With a gritting of her teeth and a deep breath, the tortoiseshell forced herself to stop thinking of such troubling things. If StarClan prevailed, Pebblestar would be killed in the battle, or perhaps some forward-thinking cat would do it afterwards. Today was not the day to be thinking about such things. Today was the day that she laid down a legacy, that she placed pawprints in the sands of time that every cat after her would follow. Today she had to ensure that her Clan would never be left without someone to care for them. To become medicine cat was to love one's entire Clan as though they had come from one's own body; it was this deep love that burned in Duskflame as she pushed herself to her paws. It was such a love that caused their betrayal of her to be all the more fierce, all the more painful.
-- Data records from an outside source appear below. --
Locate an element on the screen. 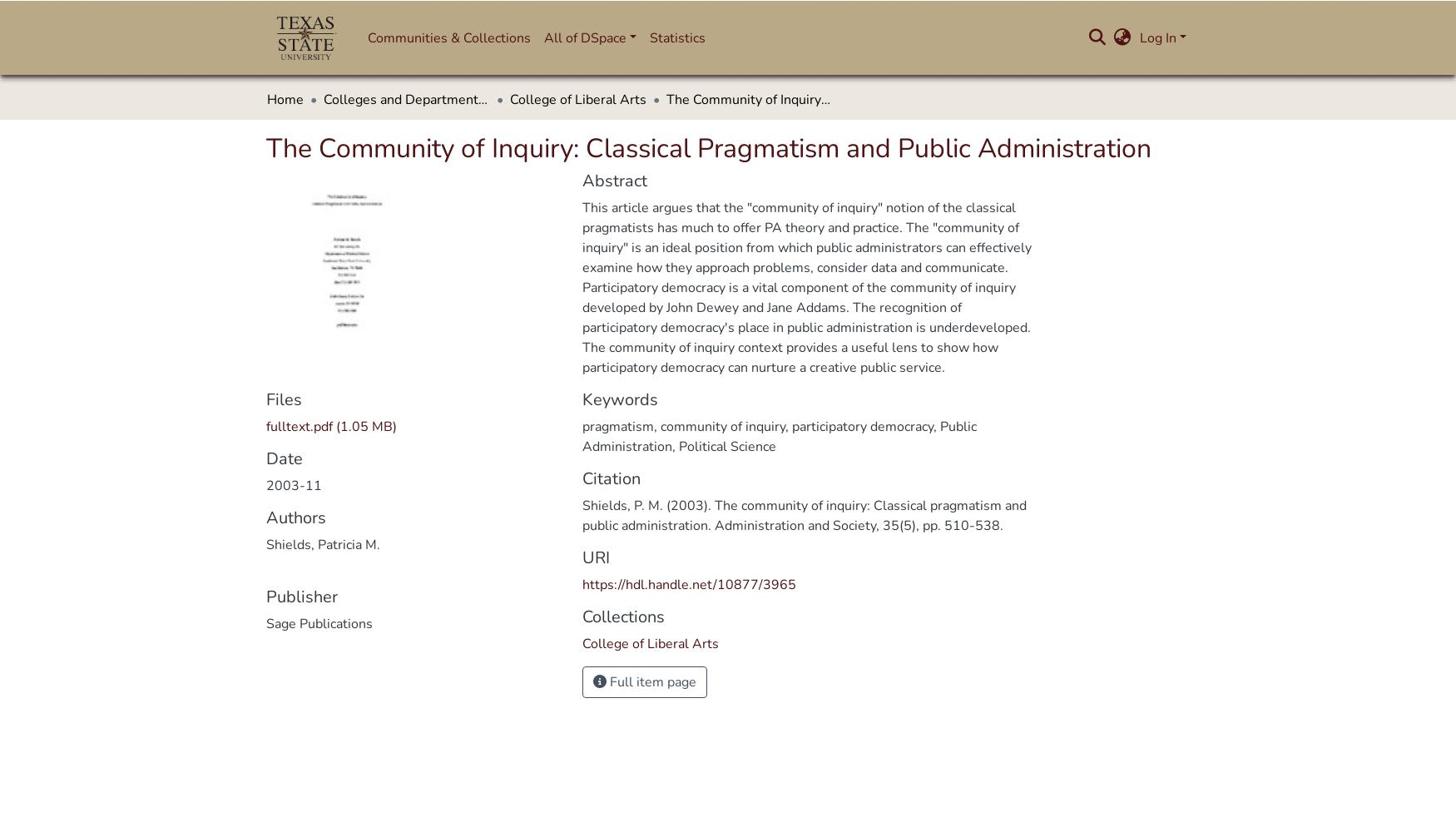 The width and height of the screenshot is (1456, 832). 'Citation' is located at coordinates (612, 478).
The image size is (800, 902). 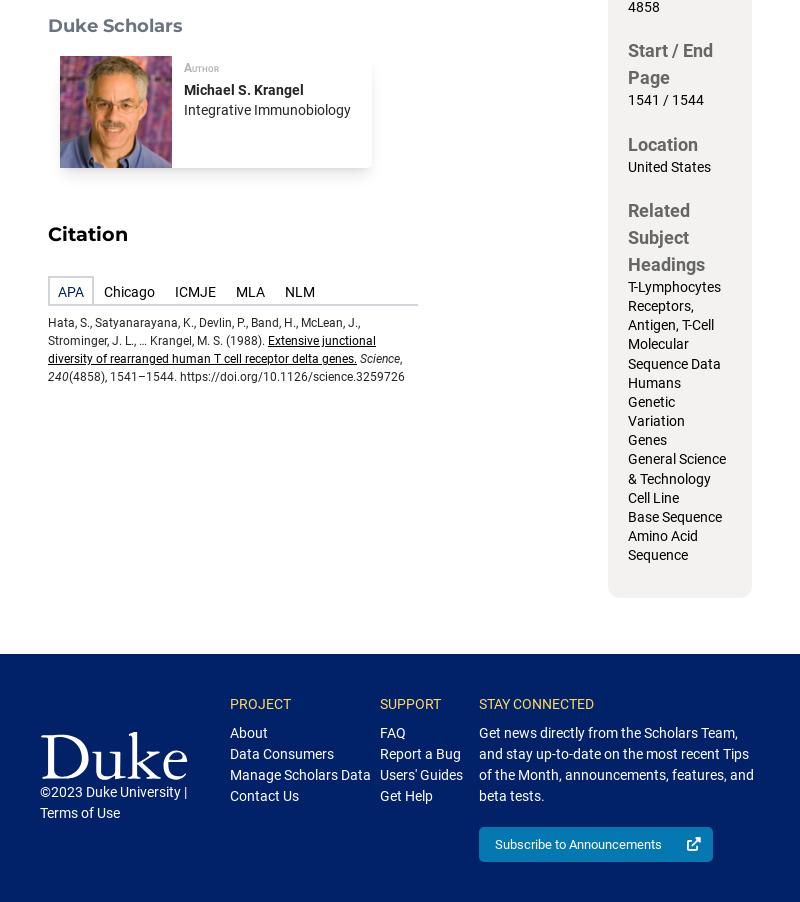 What do you see at coordinates (243, 89) in the screenshot?
I see `'Michael S. Krangel'` at bounding box center [243, 89].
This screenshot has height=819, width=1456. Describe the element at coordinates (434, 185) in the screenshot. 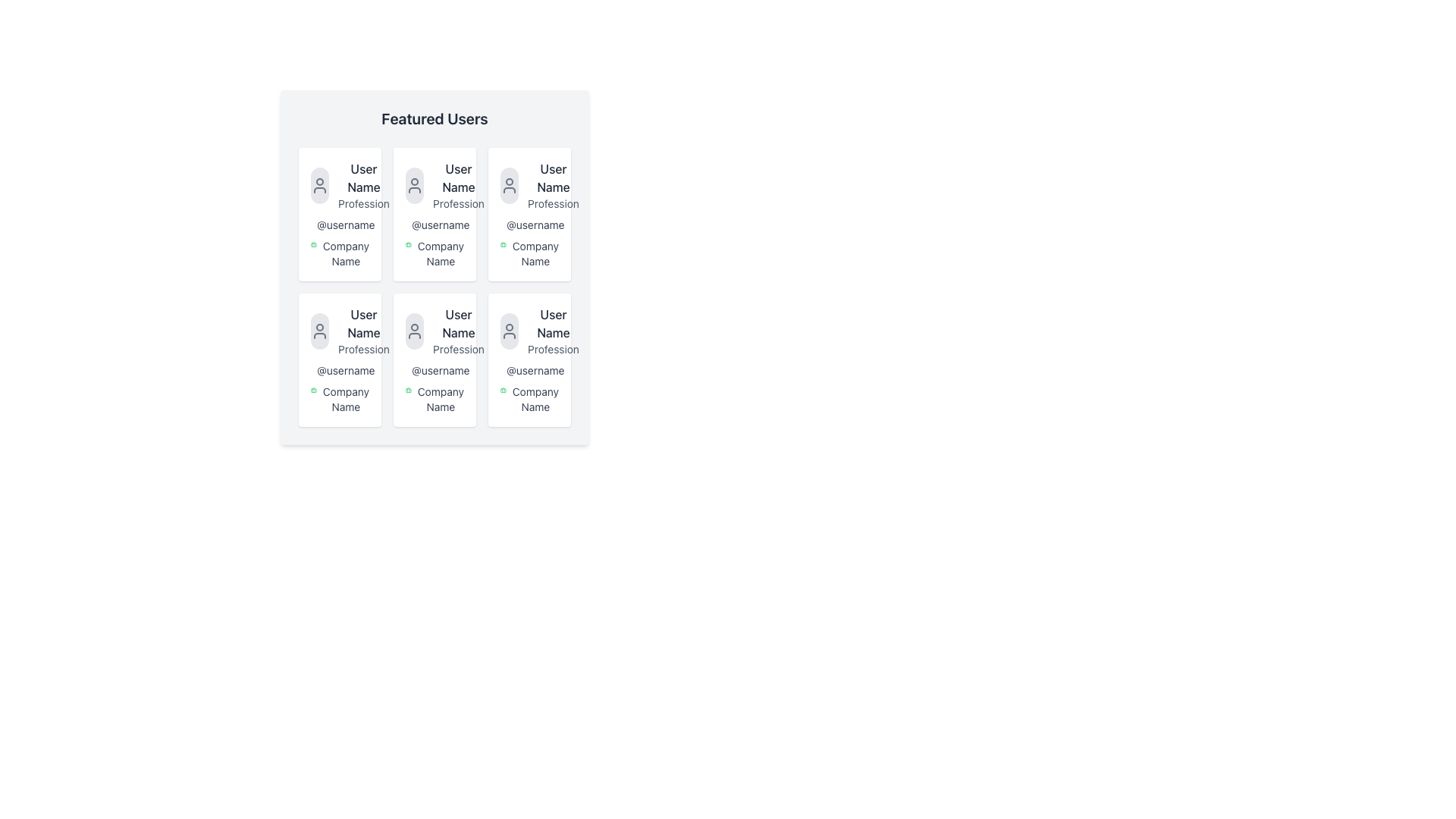

I see `the Profile display block that contains the username in larger, bold fonts and the profession in smaller, muted text, located in the second column of the upper row in a grid layout` at that location.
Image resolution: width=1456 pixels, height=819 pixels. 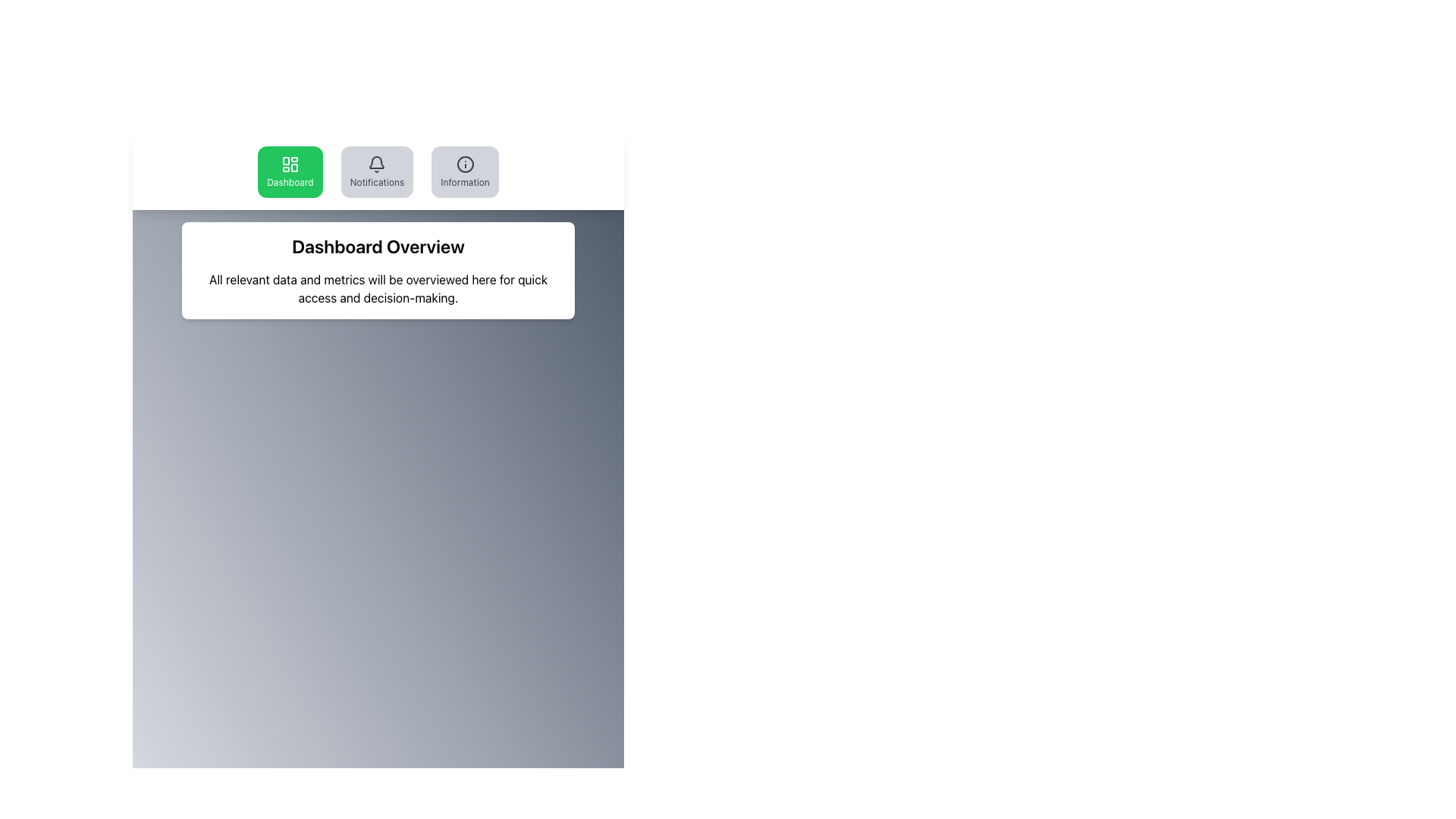 I want to click on the first button labeled 'Dashboard' in the top row, so click(x=290, y=171).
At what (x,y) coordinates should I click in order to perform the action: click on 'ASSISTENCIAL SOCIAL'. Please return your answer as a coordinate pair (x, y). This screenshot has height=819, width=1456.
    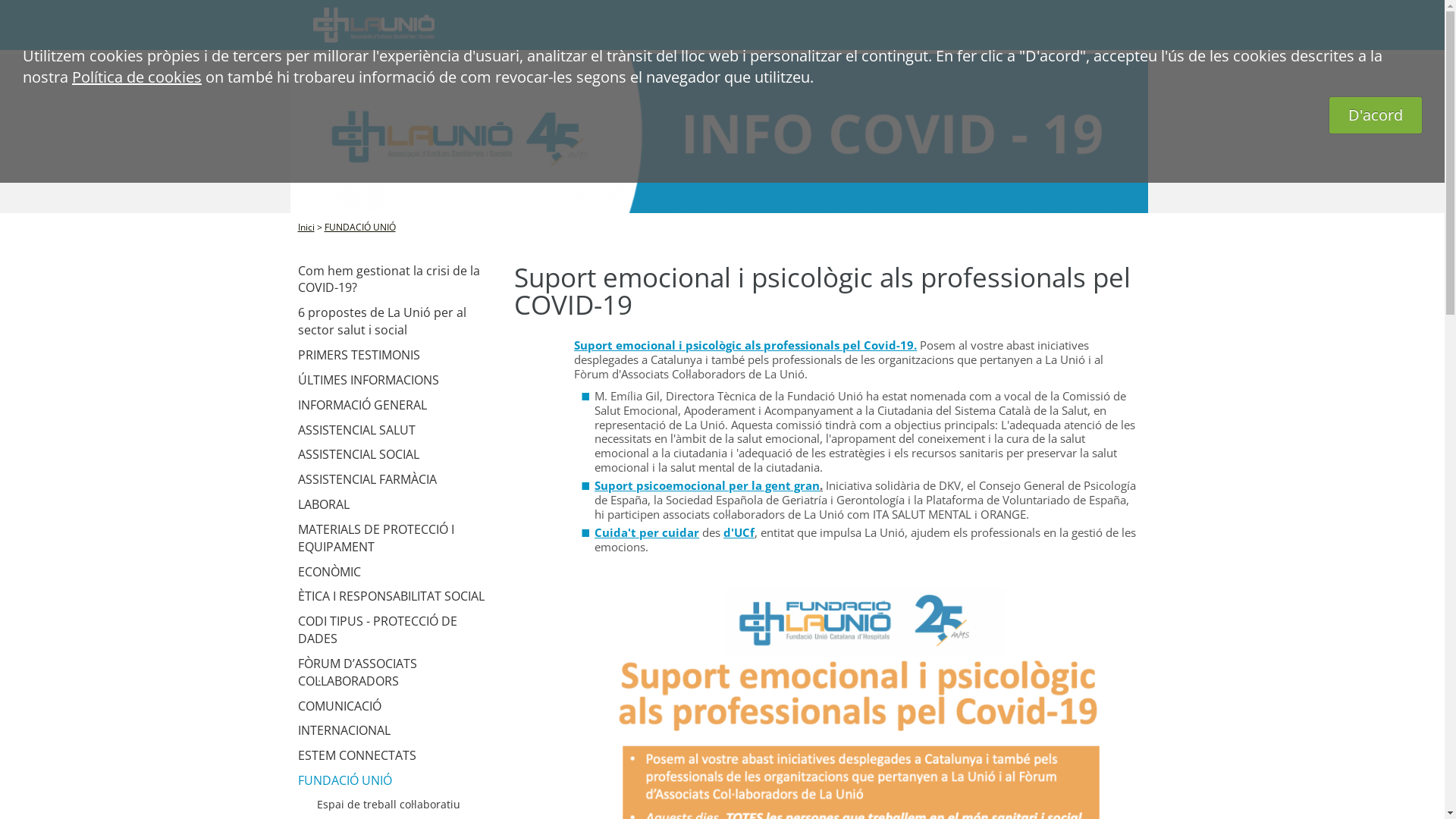
    Looking at the image, I should click on (397, 453).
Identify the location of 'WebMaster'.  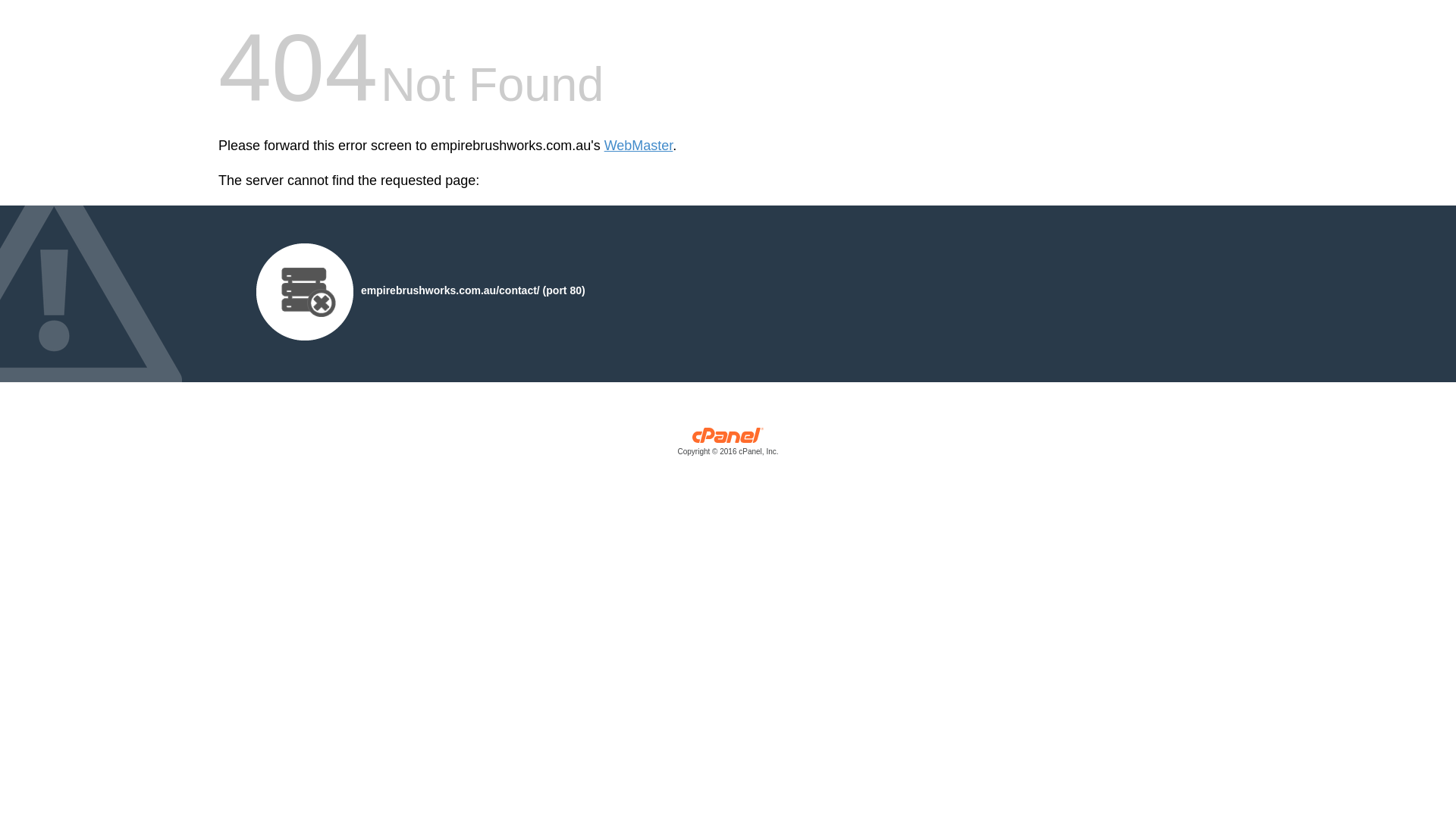
(639, 146).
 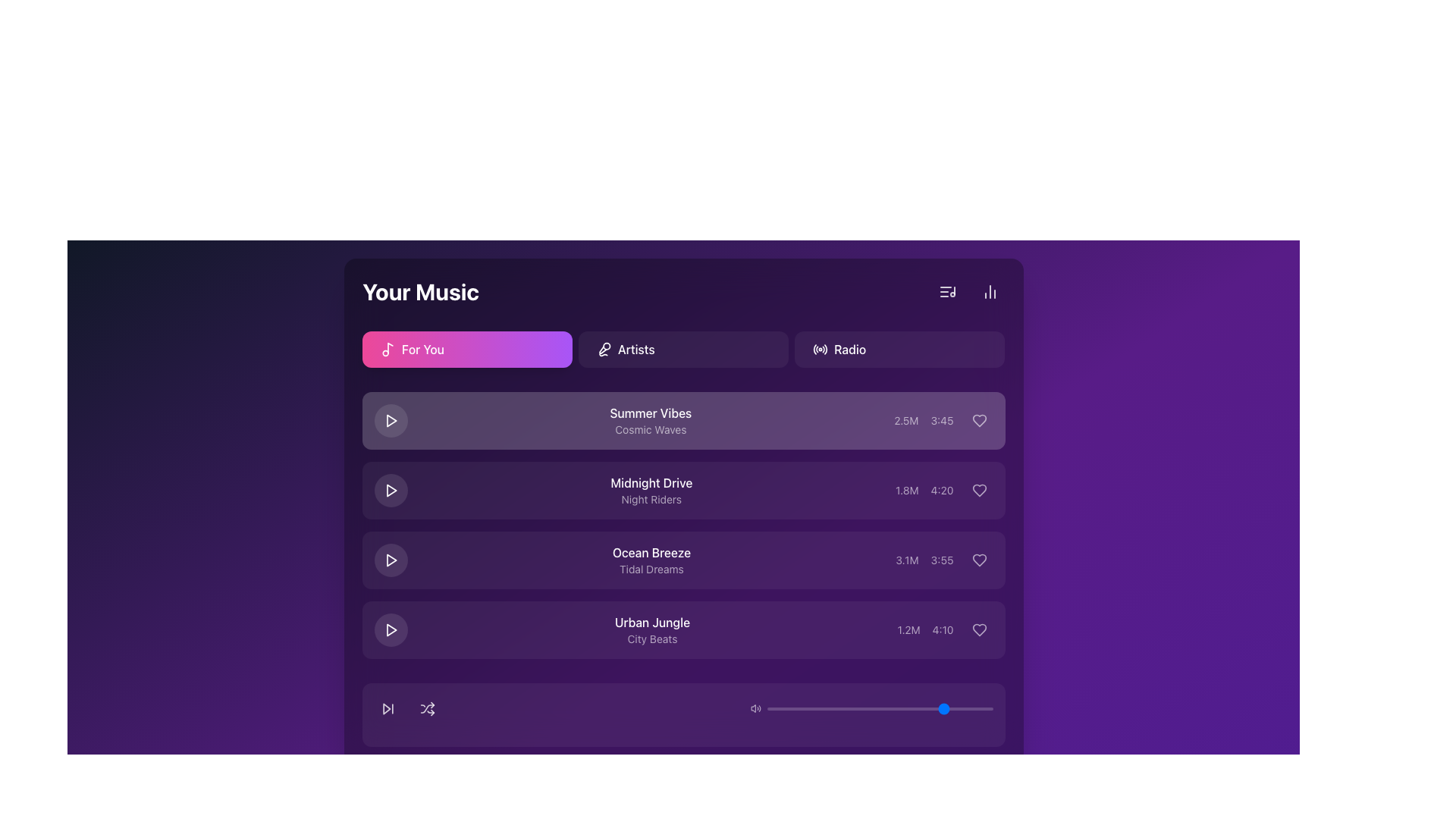 What do you see at coordinates (979, 560) in the screenshot?
I see `the heart-shaped icon indicating a favorite for the track 'Ocean Breeze' by 'Tidal Dreams'` at bounding box center [979, 560].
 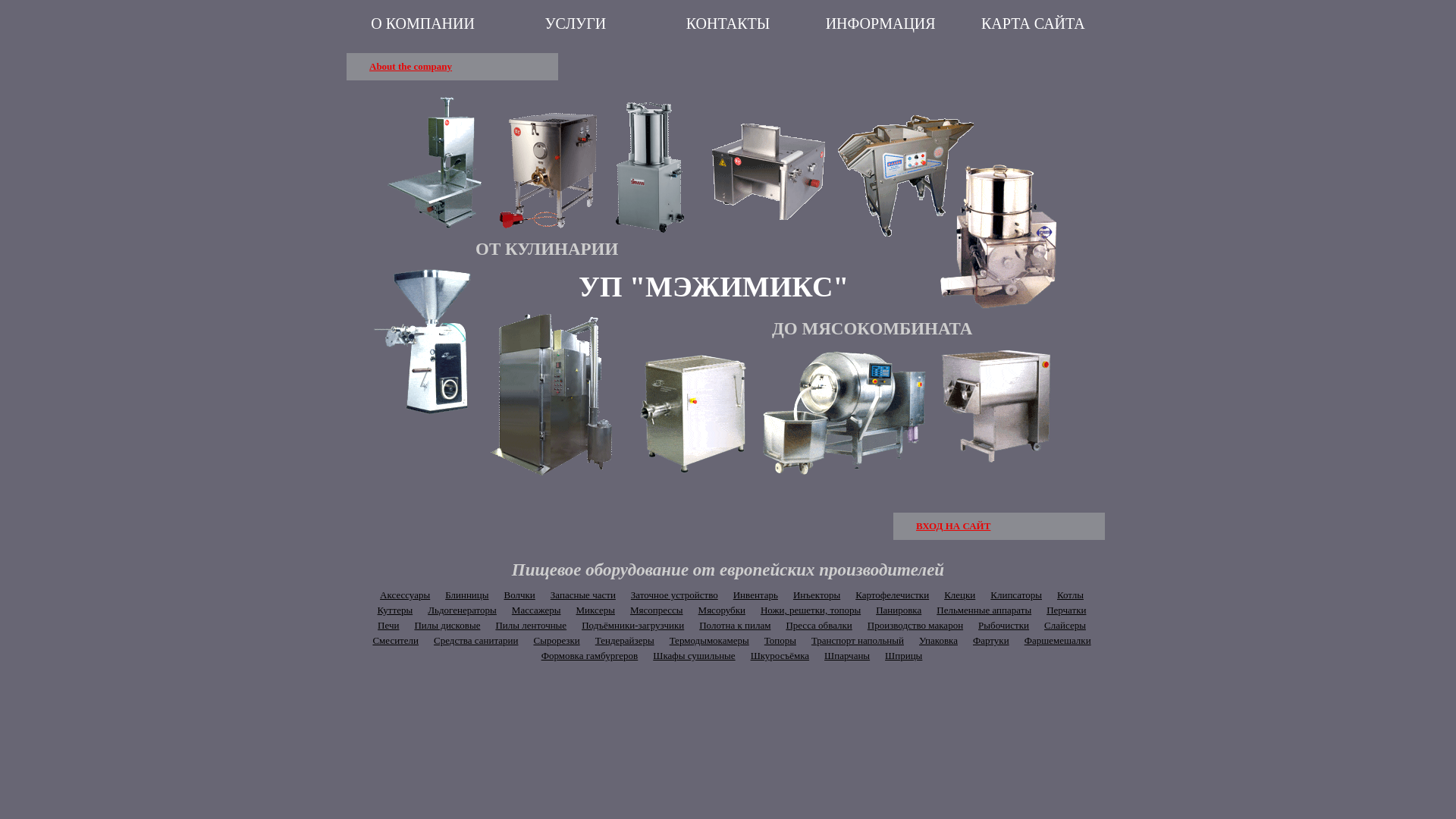 What do you see at coordinates (345, 66) in the screenshot?
I see `'About the company'` at bounding box center [345, 66].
Her amber eyes flicked over the piles of gathered herbs around her, then pierced the semi-darkness toward the exit to her den as she moved forward. "Rowanpaw?" Her voice was quiet but firm as she moved into the larger space dedicated to seeing patients. Her eyes burned through the lessening shadows, looking for the shape of the tom that she would begin to train. Today was the day if she found out if she had made the right choice - for herself, for her ancestors, and for her Clan.